Рис. 3. Твердофазное (А, Б) и глубинное (В, Д) культивирование сибирских штаммов ксилотрофов. А: колонизация растительных субстратов без предобработки (Л. borealis, H. annosum, P. niemelaei); Б: колонизация хвои пихты после гидродинамической обработки (О. tsuga, Е. ртко1а, Н. abietinum); В, Г: формирование глубинных пеллет на целлюлозосодержащей среде Норкранс (О. lipsiense, ОЛиаёит); Д: формирование глубинных пеллет на кавитированном растительном сырье (Е. pinicola)
Таблица 3. Химический состав древесины Abies sibirica до и после биодеструкции сибирскими штаммами базидиальных грибов
Содержание, % а.с.с. с учетом убыли массы образца
Субстрат после биодеструкции грибами
Наименование показателей исходный субстрат Armillaria borealis Ganoderma lipsiense Ganoderma lucidum Ganoderma tsugae Fomitopsis pinicola Heterobasidion abietinum Heterobasidion annosum Porodaedalea laricis Porodaedalea pini Porodaedalea niemelaei
ЛГП 16.8 14.9 16.1 15.9 15.7 14.8 13.9 16.3 16.2 16.0 15.3
ТГП 42.6 29.0 34.9 27.8 29.9 27.6 34.2 32.5 35.1 34.8 31.8
Сумма полисахаридов 59.4 43.9 51.0 43.7 45.6 42.4 48.1 48.8 51.3 50.8 47.1
Негидролизуемый остаток 33.1 29.3 31.7 30.1 29.1 33.7 31.1 31.5 31.7 31.1 29.2
Лигноуглеводный комплекс 92.5 73.2 82.7 73.8 74.7 76.1 79.2 80.3 83.0 81.9 76.3
Убыль массы, % - 11.3 6.1 10.5 11.1 9.1 5.7 4.9 5.1 4.2 8.1
Дереворазрушающая способность грибов обусловлена в первую очередь наличием и активностью соответствующих ферментных систем, а также условиями культивирования и наличием индуцирующих веществ. Активность фенолоксидазы исследовали в условиях твердофазного и глубинного культивирования, данные представлены на рисунке 4.

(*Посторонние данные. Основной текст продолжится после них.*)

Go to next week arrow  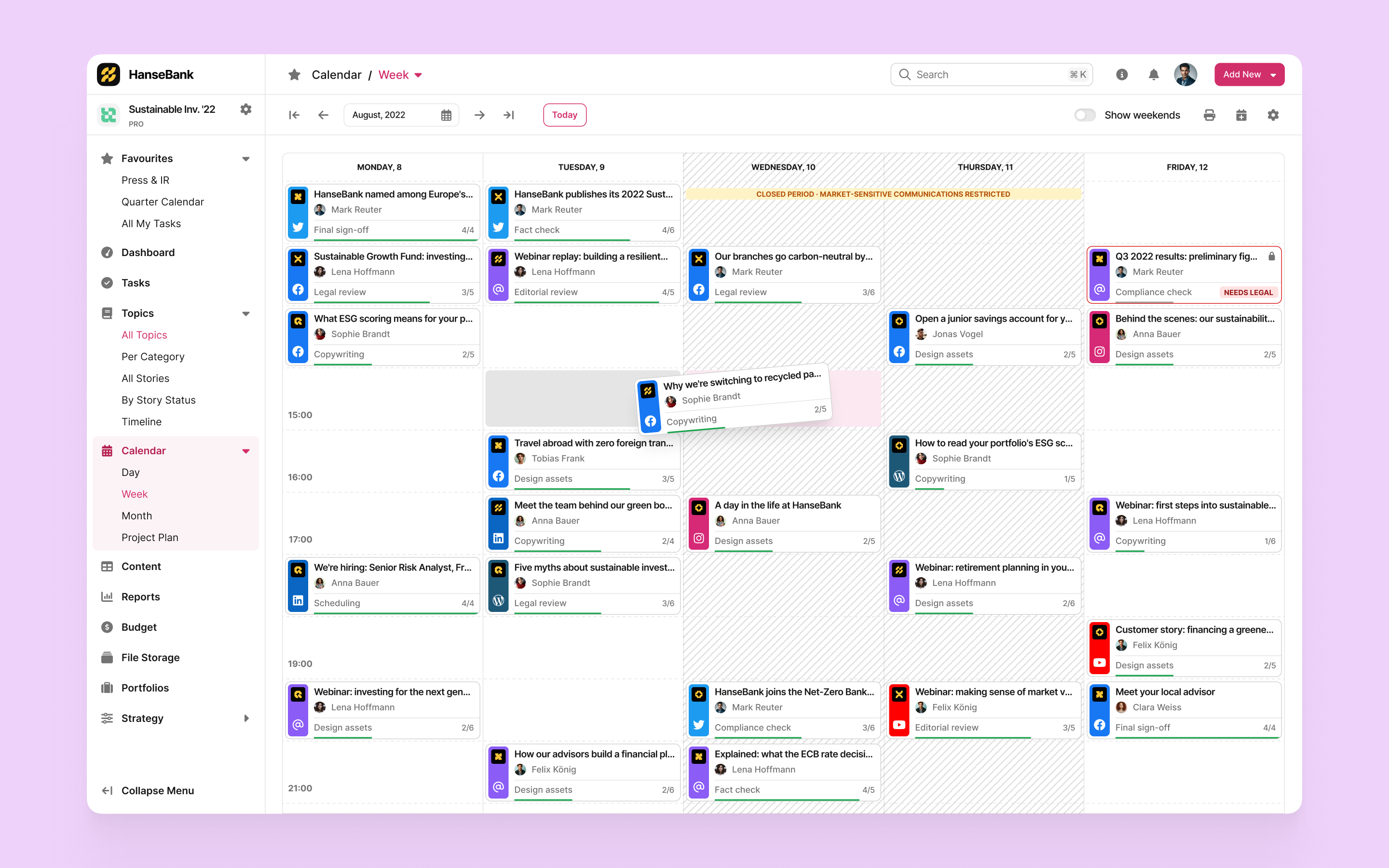coord(479,115)
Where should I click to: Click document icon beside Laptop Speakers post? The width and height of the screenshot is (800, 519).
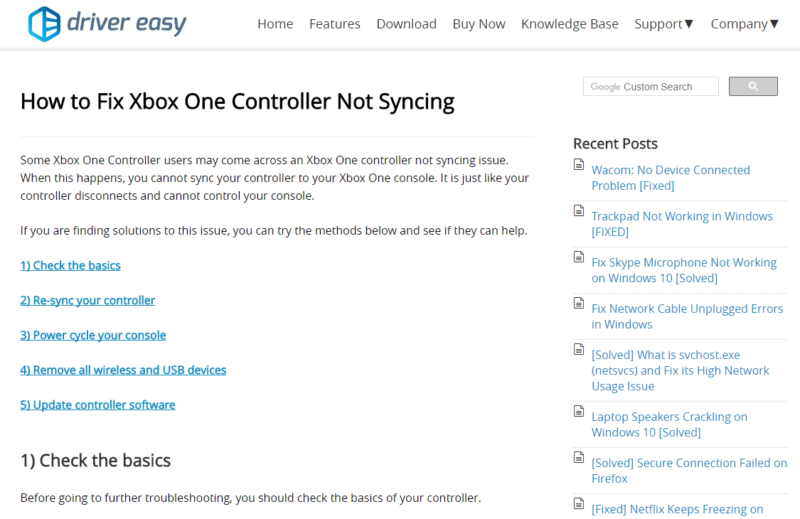(579, 411)
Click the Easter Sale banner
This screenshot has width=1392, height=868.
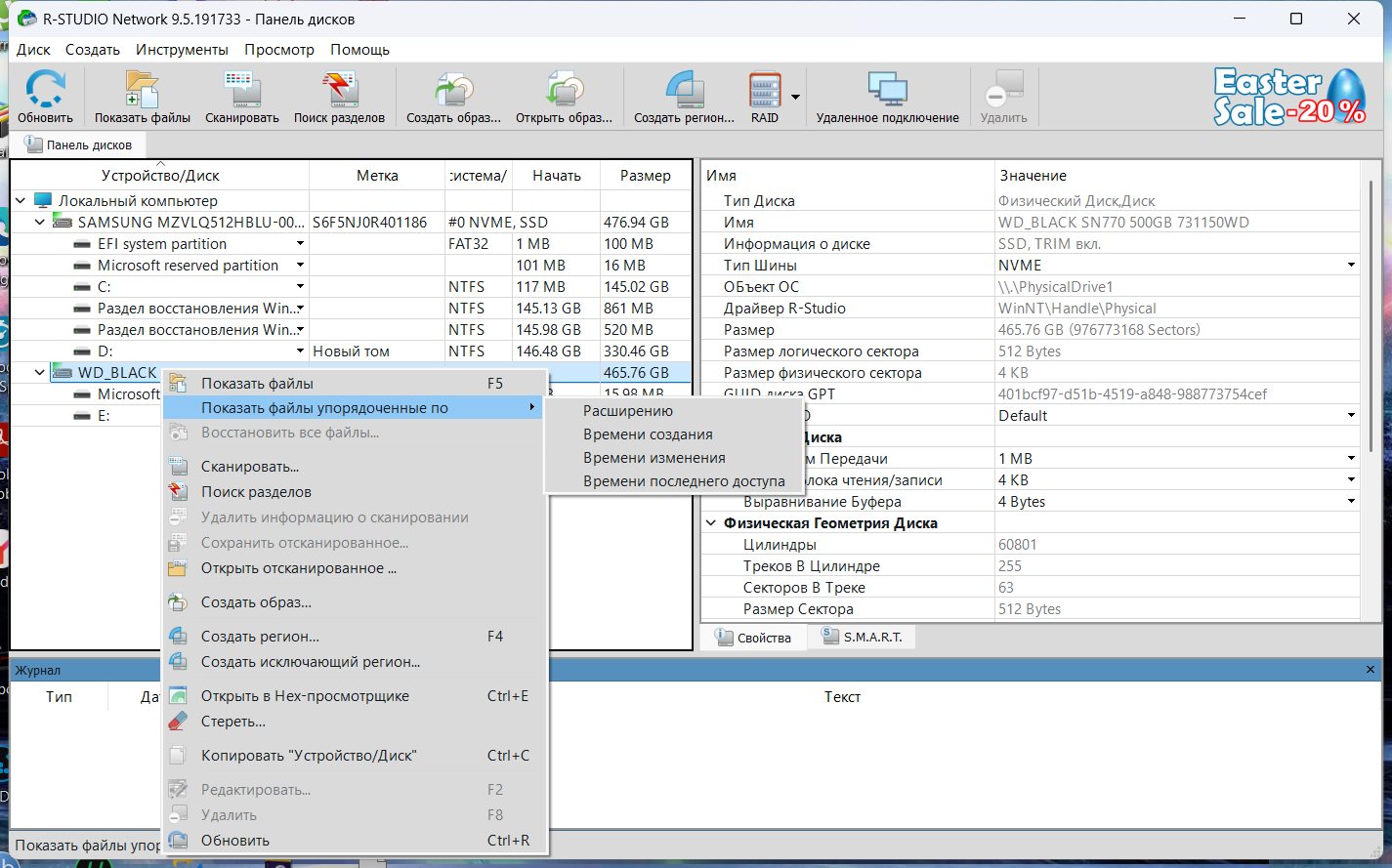[x=1288, y=97]
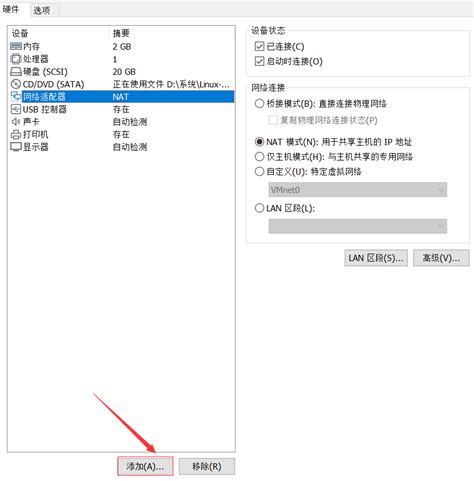
Task: Toggle 启动时连接(O) connect at power on
Action: 259,61
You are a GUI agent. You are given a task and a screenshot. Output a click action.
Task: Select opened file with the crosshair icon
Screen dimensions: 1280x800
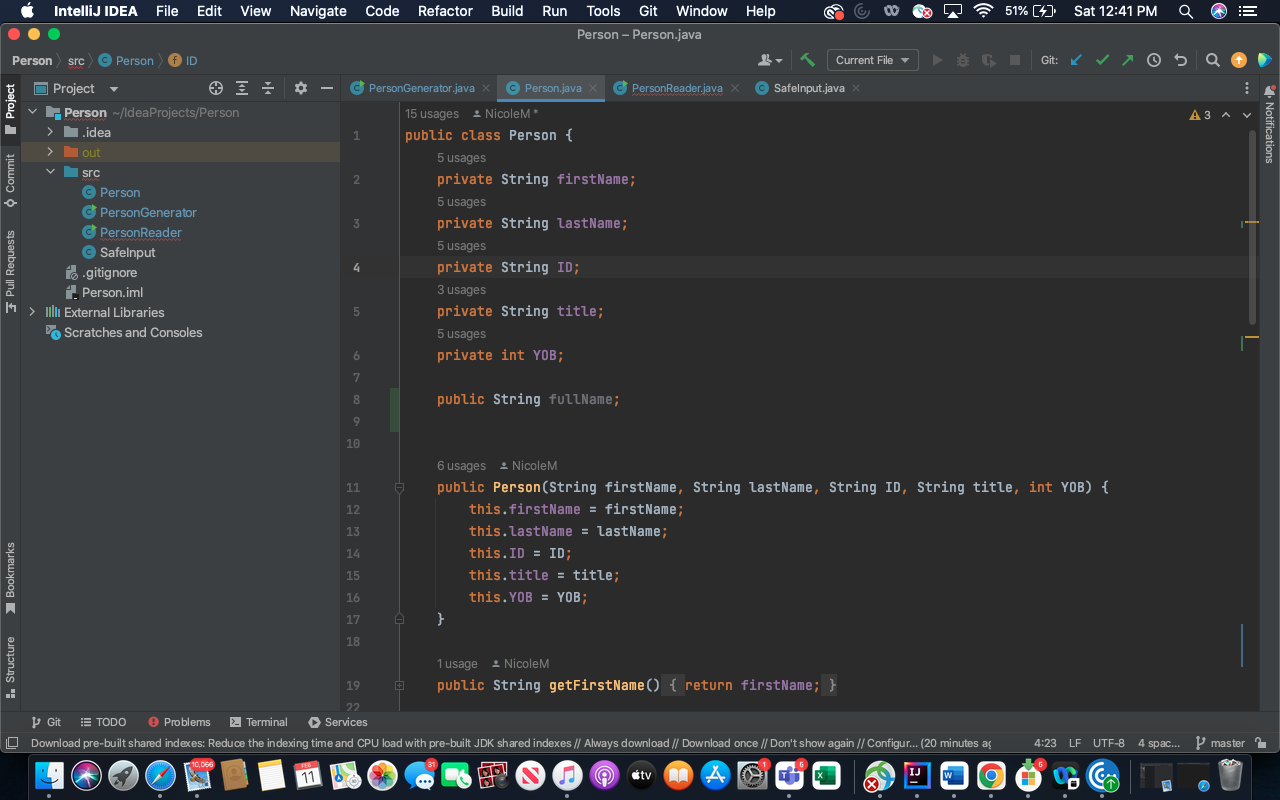coord(215,88)
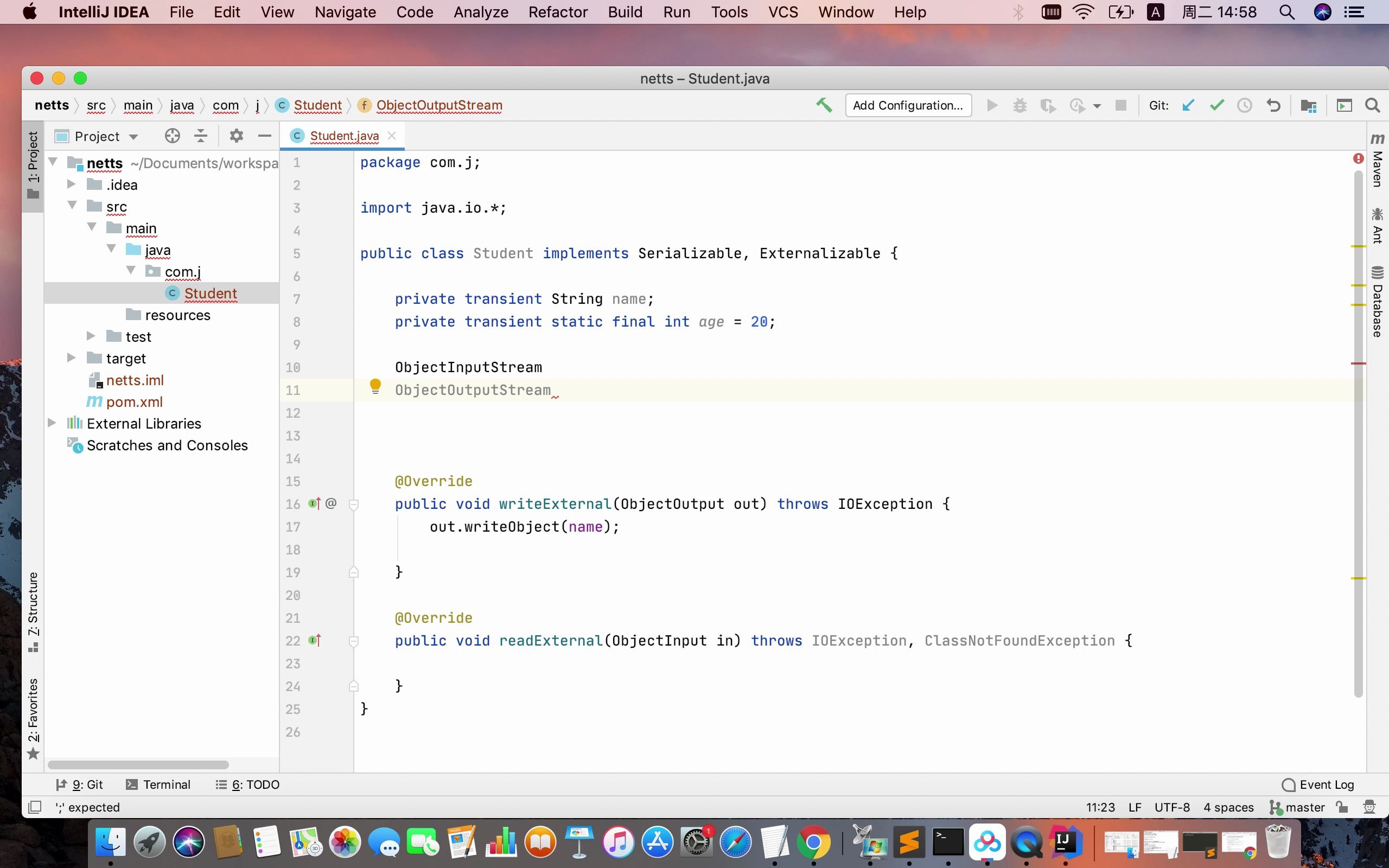The image size is (1389, 868).
Task: Click the Search everywhere magnifier icon
Action: coord(1374,105)
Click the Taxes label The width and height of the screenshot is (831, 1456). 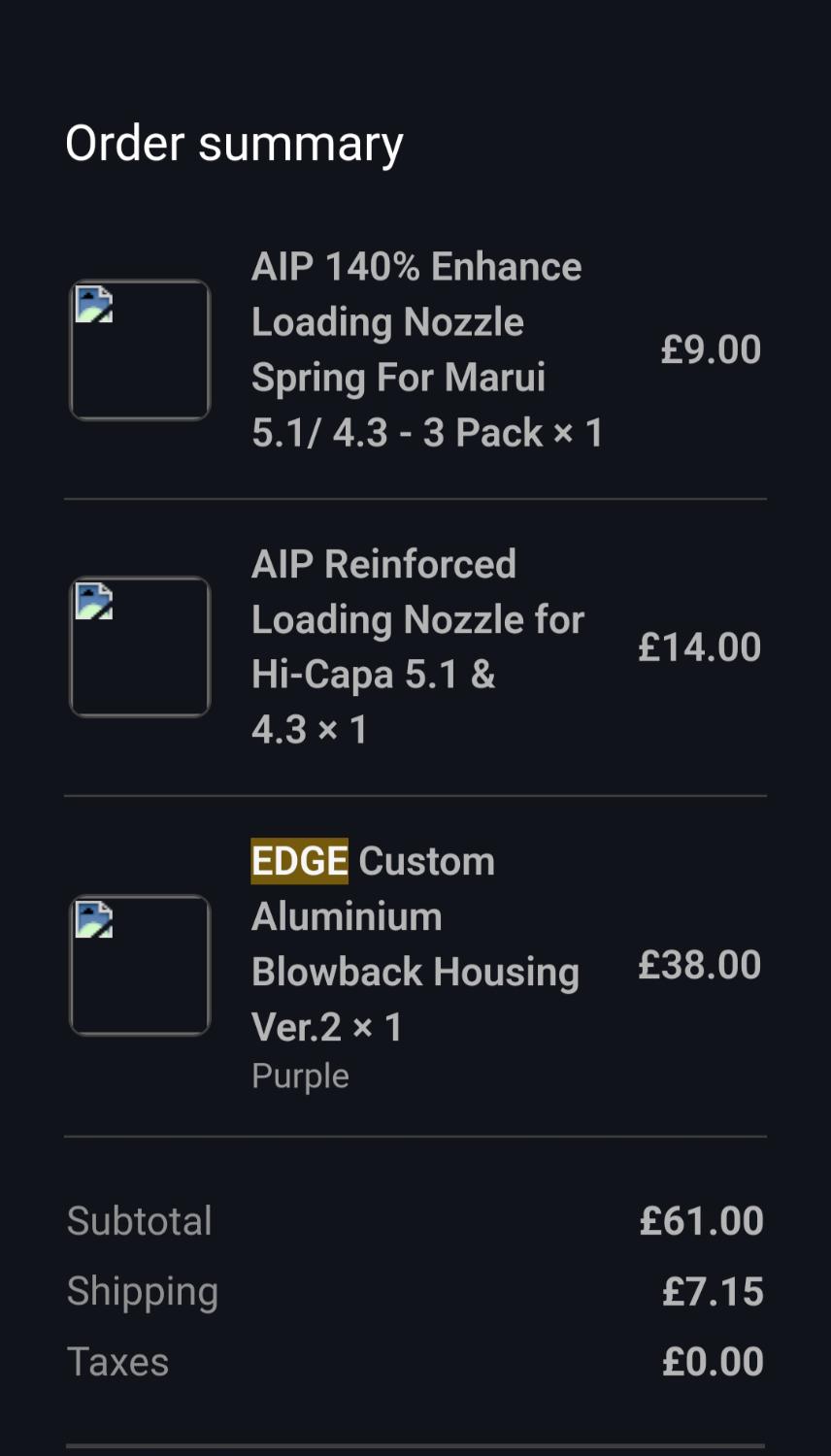117,1362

Максимальная активность фермента отмечена при твердофазном культивировании (при наличии в среде нативного индуктора), а также глубинном культивировании с добавлением индуктора: показатели составили 0.42-0.75 и 0.43-1.21 ед/г с соответственно. Штаммы A.borealis, H.abietinum и P.niemelaei оказались наиболее активными при твердофазной ферментации растительного субстрата - фенолоксидазная активность составила 0.74; 0.61 и 0.69 ед/г с соответственно. Штаммы G. lipsiense, G. lucidum и G. tsugae проявляли максимальную активность при глубинном культивировании с индуктором - 0.67; 0.79 и 1.21 ед/гс. Показатели ферментативной активности остальных исследуемых культур существенно не отличались в зависимости от способа культивирования. Максимальная фенолоксидазная активность отмечена у G. tsugae (1.2 ед/г-с); высокие показатели - у штаммов A. borealis, G. lucidum, P.niemelaei и G. lipsiense (0.7-0.8 ед/г-с); у F. pinicola активность фермента не выявлена.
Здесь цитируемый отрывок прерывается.